Lucunya memang oknum 'bapak' dalam hal ini sering disebut-sebut. Garis keturunan ini acap sekali dirunut untuk menjadi sebuah pelajaran historis atau sekedar konfirmasi bagaimana orang bisa sampai ke satu kondisi tersebut. Sering bukan? Di Indonesia ini kita dapati kalimat seperti:

"Oh pantes, bapaknya kaya..."
"Ya iyalah, anak profesor..."
"Eits, ati-ati loe... bapaknya 'jagoan'!"

Si anak (oknum penderita) cenderung tidak dapat tampil maksimal sebagaimana mestinya dirinya dengan embel-embel tadi. Sebagian bisa nyaman dengan kondisi ini, sebagian pula malah risih.
Gua sendiri -dalam lingkup yang tidak signifikan- pernah hidup dalam bayang-bayang bapak gua dan merasakan kenyamanan oleh pengaruh itu. Mulai dari mendapat perlakuan ekstra sampai akhirnya risih sendiri tidak dikenal sebagai diri sendiri melainkan anak si bapak.

Pernah gak terpikir untuk bertanya siapa bapaknya Soeharto, Soekarno, Sudirman, Sutiyoso atau Soe Hok Gie?
Suka atau tidak masing-masing nama di atas tak pelak lagi mempunyai prestasi signifikan dalam sejarah. Dan jarang sekali orang tertarik untuk membahas siapa bapaknya. Lagi-lagi anaknya yang kecipratan sorotan.

Nama besar sering sekali menomer-duakan objektif sesuatu. Butuh tanggung jawab tersendiri untuk memainkannya. Bisa menyangkut hidup, nafkah hidup, alur hidup dan untuk tetap hidup.

Walau pun masih membingungkan dan akan semakin disebut narsis, gua mau mengoptimalkan diri sendiri agar bisa bertanggung jawab atas nama sendiri.

Bukan anak si anu.
Bukan anggota kelompok.
Bukan warga kampung itu.
Bukan temennya si anu.
Boro-boro kenalannya seleb!

"Walau memang dirimu
bernasib baik.
Bapa'lo kaaaayaa...
(kata orang sih)"

Mawar Merah, Slank.

Tuesday, June 05, 2007

Manusia Kawin, (punya) Anak dan Mati.

Mbak NK adalah figur yang sangat dihormati di lingkungan gua.

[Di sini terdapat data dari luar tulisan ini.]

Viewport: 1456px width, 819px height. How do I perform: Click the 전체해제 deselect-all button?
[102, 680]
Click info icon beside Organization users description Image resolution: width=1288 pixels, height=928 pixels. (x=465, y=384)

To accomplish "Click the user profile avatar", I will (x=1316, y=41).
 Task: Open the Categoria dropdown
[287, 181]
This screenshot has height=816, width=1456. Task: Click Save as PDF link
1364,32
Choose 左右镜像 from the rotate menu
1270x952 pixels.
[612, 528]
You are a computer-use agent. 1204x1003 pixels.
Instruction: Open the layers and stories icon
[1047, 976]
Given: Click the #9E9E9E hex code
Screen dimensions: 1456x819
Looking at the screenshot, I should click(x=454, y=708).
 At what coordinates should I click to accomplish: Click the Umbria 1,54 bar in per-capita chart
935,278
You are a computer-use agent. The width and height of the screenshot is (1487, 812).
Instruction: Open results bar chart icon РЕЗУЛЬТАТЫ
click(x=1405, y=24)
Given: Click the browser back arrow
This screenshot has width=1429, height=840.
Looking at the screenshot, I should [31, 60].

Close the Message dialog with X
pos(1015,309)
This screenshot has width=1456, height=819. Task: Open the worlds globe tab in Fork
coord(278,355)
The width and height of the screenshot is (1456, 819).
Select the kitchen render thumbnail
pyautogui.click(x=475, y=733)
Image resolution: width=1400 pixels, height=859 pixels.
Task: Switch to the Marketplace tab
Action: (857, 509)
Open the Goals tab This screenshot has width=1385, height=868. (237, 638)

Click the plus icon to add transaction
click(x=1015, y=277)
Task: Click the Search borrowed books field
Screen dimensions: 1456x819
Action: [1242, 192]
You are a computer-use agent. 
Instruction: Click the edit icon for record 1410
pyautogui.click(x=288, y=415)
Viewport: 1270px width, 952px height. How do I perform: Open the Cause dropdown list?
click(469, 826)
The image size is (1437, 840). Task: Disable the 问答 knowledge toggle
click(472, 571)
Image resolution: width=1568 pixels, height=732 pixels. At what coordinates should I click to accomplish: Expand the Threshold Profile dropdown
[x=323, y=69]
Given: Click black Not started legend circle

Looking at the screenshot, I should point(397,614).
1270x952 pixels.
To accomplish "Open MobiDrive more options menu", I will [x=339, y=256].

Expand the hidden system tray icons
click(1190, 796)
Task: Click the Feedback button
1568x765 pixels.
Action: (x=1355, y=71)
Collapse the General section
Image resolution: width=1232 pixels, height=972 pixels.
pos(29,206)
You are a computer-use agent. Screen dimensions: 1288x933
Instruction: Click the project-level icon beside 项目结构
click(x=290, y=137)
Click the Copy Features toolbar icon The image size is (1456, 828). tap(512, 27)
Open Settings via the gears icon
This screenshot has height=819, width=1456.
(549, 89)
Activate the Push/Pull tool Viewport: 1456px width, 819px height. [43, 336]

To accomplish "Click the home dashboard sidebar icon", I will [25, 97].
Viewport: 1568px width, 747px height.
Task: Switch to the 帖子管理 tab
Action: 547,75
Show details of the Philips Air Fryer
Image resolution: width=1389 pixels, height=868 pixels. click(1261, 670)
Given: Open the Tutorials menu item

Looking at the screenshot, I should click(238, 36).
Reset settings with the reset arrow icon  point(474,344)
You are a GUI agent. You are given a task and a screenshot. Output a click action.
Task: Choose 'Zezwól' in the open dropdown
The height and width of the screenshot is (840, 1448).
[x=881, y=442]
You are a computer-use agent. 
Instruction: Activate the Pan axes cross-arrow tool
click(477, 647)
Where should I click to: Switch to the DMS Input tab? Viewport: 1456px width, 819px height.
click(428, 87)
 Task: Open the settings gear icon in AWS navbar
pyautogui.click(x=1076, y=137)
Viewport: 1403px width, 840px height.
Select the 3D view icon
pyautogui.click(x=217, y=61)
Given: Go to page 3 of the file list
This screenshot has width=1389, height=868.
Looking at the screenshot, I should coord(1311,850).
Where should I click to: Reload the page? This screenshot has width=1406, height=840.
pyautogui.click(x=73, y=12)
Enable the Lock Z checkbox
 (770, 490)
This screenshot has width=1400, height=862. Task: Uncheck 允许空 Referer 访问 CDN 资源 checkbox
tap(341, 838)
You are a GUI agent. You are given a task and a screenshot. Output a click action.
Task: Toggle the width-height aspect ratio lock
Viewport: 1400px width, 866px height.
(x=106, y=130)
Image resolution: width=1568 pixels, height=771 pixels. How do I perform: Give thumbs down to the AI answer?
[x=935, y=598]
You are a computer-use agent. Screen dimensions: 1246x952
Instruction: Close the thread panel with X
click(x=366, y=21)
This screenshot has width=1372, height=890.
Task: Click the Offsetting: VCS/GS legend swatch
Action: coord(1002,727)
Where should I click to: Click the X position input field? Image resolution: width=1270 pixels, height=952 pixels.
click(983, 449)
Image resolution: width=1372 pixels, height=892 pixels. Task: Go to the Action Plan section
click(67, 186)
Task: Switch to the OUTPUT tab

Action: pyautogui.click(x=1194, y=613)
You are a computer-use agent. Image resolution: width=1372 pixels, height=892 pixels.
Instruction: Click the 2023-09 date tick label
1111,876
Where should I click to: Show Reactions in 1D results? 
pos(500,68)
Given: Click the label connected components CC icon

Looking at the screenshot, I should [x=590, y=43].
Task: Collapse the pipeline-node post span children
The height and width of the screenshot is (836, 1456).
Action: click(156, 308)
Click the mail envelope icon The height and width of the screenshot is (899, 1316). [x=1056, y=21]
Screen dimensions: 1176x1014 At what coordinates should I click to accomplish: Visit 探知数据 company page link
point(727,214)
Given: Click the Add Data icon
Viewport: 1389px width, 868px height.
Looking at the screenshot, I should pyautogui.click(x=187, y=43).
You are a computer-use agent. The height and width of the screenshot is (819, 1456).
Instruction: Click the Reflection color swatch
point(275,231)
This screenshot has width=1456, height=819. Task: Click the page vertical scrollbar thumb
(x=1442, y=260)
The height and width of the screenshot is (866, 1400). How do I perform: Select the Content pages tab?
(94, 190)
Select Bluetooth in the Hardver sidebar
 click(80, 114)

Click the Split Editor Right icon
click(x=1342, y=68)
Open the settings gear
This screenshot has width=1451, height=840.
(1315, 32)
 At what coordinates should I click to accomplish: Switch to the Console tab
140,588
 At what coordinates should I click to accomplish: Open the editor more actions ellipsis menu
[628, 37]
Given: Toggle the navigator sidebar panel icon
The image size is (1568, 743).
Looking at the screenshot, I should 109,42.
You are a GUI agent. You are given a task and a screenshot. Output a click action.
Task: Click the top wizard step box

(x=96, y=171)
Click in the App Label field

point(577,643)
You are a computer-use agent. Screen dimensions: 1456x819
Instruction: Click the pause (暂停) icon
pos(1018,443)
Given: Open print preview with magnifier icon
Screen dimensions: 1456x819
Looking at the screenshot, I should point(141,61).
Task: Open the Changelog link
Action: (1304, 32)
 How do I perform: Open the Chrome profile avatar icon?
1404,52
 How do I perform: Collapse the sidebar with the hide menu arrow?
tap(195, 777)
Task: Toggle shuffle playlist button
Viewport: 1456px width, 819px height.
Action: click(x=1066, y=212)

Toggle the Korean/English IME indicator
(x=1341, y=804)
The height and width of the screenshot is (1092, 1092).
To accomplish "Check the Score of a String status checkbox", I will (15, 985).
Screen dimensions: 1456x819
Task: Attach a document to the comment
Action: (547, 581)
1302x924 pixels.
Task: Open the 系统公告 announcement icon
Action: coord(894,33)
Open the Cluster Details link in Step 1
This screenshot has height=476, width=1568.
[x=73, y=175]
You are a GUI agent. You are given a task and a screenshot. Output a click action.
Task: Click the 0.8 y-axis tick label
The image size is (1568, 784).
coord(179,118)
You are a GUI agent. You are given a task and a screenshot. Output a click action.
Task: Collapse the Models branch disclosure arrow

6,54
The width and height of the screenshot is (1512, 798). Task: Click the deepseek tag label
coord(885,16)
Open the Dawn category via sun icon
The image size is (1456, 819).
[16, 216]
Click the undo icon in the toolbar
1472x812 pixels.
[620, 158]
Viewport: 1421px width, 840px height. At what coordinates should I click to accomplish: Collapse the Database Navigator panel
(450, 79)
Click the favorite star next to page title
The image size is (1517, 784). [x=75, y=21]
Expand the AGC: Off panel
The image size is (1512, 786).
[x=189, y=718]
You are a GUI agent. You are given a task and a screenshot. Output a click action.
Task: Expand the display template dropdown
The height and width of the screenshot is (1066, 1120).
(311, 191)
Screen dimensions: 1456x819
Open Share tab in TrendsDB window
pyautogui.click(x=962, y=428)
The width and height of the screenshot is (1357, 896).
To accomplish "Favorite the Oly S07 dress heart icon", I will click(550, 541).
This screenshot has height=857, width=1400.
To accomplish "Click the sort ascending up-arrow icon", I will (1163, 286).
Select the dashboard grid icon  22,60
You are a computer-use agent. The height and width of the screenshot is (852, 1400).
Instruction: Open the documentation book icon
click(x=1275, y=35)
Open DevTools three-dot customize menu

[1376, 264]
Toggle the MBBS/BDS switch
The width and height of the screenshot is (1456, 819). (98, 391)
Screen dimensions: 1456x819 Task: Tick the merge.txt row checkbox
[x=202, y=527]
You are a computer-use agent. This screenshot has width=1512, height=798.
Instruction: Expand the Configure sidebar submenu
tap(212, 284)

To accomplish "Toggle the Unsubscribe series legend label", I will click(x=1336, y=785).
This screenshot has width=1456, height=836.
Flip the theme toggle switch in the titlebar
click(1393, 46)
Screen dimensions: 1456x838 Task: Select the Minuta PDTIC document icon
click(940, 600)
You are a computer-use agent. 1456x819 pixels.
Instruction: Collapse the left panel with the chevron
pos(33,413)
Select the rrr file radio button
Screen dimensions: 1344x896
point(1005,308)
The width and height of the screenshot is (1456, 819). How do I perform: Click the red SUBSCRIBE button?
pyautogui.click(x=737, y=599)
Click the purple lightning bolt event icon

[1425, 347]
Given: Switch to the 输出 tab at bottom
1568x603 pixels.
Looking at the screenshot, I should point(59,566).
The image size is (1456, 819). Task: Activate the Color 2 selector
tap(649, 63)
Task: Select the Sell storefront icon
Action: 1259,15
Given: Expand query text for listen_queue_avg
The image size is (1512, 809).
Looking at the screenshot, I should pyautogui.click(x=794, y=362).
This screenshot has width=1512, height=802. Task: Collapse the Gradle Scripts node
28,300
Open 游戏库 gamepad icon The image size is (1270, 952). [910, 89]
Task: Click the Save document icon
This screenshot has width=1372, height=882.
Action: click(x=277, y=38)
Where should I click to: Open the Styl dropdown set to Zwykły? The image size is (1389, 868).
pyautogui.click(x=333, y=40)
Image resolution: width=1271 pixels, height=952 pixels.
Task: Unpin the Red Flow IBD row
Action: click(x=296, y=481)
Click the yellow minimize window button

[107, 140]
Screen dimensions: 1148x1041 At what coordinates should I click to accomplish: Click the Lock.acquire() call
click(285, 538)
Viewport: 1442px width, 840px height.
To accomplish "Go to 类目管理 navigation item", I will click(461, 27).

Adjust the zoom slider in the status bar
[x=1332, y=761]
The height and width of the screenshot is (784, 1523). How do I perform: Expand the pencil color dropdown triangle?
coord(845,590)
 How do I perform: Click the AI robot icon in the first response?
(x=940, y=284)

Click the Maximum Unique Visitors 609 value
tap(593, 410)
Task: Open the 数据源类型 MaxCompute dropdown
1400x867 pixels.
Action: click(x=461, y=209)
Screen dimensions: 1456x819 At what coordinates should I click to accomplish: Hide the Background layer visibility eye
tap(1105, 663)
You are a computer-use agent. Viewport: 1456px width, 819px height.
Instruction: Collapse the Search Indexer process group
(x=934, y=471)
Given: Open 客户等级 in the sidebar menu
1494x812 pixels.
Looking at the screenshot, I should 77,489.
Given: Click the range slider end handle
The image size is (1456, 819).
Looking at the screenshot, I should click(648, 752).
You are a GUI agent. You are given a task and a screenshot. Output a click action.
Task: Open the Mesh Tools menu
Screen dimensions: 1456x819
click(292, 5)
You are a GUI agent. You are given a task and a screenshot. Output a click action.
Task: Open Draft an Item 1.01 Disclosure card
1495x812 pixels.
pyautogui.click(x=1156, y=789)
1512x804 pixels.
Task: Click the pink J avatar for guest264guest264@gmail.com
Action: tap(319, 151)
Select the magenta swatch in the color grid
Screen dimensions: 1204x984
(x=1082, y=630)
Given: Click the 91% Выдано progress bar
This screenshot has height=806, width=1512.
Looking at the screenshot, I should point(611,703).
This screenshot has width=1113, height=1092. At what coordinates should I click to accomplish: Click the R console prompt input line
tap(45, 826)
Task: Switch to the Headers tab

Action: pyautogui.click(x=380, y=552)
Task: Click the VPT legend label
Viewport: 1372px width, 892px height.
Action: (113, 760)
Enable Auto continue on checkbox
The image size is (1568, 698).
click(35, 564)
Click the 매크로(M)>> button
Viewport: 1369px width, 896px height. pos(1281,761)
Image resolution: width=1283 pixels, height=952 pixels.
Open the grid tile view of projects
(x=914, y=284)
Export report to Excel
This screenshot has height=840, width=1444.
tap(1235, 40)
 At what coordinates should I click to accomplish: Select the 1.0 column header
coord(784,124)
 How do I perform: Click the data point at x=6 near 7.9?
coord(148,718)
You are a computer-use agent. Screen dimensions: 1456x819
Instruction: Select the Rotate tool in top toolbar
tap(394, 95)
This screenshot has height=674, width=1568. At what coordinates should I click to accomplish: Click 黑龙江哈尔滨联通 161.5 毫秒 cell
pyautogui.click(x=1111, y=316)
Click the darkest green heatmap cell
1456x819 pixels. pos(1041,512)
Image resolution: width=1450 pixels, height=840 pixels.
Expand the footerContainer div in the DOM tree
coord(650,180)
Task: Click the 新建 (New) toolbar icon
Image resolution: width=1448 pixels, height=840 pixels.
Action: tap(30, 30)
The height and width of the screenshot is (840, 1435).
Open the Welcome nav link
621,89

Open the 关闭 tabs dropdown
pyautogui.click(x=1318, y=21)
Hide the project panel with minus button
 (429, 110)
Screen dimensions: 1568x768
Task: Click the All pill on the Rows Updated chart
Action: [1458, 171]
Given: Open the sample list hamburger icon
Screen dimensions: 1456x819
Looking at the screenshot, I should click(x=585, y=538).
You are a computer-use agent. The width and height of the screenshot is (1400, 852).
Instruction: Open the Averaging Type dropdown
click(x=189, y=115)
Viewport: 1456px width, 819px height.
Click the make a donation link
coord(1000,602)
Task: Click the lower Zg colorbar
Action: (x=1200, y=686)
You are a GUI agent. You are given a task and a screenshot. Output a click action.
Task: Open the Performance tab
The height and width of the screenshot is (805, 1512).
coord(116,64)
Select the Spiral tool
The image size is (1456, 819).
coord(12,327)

Selain bersuamikan seorang pendeta, nasihat-nasihat dan tutur katanya kerap membuat kami bisa sedemikian 'patuh' olehnya. Maklum, di lingkungan gua yang cenderung bengal, figur seperti ini akan sangat mudah melejit menjadi tokoh panutan.

Namun hari itu dia tampak risau sekali. Baru saja dia mendapat kabar bahwa ayahnya sedang sakit. Tapi bisa ditutupinya kekhawatirannya. Sepertinya apa yang pernah dinasihatkan kepada kami saat ini tidak begitu berlaku. Biar bagaimana pun, ketika mengalaminya sendiri rasanya di setiap relung kejujuran kita sangatlah manusia. Sangat jujur. Sangat takut.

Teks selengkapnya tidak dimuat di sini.